---------- Dataset extract

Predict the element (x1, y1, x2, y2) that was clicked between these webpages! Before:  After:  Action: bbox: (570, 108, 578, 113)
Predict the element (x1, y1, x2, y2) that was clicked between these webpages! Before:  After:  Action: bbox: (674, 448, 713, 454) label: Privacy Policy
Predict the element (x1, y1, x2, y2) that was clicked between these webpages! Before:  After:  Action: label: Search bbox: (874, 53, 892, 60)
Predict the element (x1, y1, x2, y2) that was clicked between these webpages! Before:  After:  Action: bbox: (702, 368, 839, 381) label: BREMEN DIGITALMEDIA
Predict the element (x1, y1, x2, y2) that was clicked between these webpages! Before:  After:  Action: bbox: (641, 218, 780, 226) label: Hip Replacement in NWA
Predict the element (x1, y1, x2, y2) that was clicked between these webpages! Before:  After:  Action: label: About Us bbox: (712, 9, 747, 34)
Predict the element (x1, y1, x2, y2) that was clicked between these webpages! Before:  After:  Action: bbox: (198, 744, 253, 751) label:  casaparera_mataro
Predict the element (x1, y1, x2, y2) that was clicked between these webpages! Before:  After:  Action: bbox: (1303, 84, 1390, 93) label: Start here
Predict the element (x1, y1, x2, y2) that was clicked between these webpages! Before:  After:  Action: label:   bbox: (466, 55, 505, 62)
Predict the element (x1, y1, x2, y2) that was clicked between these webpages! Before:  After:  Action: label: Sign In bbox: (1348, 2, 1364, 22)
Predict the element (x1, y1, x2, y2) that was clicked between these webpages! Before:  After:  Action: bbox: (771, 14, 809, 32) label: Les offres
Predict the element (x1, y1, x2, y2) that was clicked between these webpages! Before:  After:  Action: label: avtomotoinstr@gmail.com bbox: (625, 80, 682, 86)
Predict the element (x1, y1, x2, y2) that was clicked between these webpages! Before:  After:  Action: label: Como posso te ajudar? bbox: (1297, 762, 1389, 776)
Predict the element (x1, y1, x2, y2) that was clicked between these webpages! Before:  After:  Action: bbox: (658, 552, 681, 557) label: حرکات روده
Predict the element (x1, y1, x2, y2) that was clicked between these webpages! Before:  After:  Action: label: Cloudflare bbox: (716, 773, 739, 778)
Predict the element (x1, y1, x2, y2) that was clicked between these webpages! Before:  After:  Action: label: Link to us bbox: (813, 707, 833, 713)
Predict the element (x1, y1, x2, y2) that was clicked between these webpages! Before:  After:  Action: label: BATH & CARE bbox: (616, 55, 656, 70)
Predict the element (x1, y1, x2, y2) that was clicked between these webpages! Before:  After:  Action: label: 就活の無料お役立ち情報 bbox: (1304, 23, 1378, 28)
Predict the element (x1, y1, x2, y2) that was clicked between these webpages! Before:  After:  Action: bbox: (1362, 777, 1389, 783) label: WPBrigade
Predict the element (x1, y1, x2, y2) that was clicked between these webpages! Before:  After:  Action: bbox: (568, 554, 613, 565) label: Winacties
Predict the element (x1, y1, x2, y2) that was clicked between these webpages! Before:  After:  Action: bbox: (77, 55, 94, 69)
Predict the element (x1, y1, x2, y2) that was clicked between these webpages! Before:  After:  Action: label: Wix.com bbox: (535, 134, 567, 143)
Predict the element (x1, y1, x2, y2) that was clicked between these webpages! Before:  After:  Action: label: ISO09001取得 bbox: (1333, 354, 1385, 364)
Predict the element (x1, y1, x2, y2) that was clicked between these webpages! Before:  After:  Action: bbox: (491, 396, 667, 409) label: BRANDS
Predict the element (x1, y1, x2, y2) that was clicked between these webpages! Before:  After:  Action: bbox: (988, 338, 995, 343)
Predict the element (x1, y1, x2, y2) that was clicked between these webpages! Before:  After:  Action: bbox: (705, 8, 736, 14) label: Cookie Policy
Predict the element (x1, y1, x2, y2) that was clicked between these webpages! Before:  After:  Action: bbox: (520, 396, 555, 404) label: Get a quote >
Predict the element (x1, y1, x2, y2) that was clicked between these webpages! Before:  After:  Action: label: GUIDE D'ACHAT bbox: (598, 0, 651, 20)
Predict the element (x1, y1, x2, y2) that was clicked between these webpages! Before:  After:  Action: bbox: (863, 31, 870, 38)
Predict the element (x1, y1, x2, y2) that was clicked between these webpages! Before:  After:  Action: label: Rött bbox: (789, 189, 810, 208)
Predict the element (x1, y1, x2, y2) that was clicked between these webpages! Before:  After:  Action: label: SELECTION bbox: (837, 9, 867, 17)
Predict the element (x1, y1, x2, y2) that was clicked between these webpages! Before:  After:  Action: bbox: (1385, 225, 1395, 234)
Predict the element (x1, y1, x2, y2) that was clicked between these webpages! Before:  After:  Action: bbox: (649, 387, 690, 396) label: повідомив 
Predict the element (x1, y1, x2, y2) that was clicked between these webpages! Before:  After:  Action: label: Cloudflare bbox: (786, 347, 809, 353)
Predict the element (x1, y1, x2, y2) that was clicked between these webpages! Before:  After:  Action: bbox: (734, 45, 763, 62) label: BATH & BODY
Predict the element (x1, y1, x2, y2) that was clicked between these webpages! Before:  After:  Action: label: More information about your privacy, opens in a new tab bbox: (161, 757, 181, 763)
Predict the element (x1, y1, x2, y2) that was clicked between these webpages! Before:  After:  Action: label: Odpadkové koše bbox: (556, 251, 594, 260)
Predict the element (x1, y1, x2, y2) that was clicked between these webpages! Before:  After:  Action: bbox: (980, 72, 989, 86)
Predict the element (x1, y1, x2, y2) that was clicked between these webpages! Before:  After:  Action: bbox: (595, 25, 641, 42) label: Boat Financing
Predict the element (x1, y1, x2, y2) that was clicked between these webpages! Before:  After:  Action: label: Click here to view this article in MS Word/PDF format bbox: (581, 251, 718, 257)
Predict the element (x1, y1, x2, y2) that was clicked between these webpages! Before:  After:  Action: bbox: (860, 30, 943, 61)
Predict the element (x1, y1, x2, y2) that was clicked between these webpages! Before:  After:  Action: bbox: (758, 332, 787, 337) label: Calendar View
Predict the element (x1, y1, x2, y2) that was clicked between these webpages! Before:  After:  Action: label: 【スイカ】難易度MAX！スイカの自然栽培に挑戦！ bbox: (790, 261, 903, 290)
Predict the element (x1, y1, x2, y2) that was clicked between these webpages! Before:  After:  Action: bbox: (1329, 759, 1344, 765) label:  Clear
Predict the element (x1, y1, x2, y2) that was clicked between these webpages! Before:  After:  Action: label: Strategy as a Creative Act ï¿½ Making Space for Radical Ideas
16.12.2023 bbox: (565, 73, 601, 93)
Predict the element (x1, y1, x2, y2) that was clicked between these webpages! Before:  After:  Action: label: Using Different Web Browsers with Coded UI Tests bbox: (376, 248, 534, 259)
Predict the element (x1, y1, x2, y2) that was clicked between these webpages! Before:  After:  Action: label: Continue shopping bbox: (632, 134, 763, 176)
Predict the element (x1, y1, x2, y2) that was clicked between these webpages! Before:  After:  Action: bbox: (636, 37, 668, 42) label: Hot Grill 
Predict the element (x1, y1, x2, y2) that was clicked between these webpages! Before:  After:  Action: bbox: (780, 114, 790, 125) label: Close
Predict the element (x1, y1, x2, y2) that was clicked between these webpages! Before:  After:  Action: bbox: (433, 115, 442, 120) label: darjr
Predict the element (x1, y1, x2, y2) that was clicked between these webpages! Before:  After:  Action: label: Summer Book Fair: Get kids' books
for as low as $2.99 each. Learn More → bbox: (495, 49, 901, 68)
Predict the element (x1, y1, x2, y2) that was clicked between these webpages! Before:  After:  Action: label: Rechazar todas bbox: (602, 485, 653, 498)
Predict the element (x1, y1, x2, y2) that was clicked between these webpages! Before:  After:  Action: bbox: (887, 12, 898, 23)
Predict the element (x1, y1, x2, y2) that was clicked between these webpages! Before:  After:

--------------------

■ What is being asked
From the material above, return verbatim the lines from the one containing "9, 747, 34)" to the one containing "label: Les offres", both included.

■ Exercise result
Predict the element (x1, y1, x2, y2) that was clicked between these webpages! Before:  After:  Action: label: About Us bbox: (712, 9, 747, 34)
Predict the element (x1, y1, x2, y2) that was clicked between these webpages! Before:  After:  Action: bbox: (198, 744, 253, 751) label:  casaparera_mataro
Predict the element (x1, y1, x2, y2) that was clicked between these webpages! Before:  After:  Action: bbox: (1303, 84, 1390, 93) label: Start here
Predict the element (x1, y1, x2, y2) that was clicked between these webpages! Before:  After:  Action: label:   bbox: (466, 55, 505, 62)
Predict the element (x1, y1, x2, y2) that was clicked between these webpages! Before:  After:  Action: label: Sign In bbox: (1348, 2, 1364, 22)
Predict the element (x1, y1, x2, y2) that was clicked between these webpages! Before:  After:  Action: bbox: (771, 14, 809, 32) label: Les offres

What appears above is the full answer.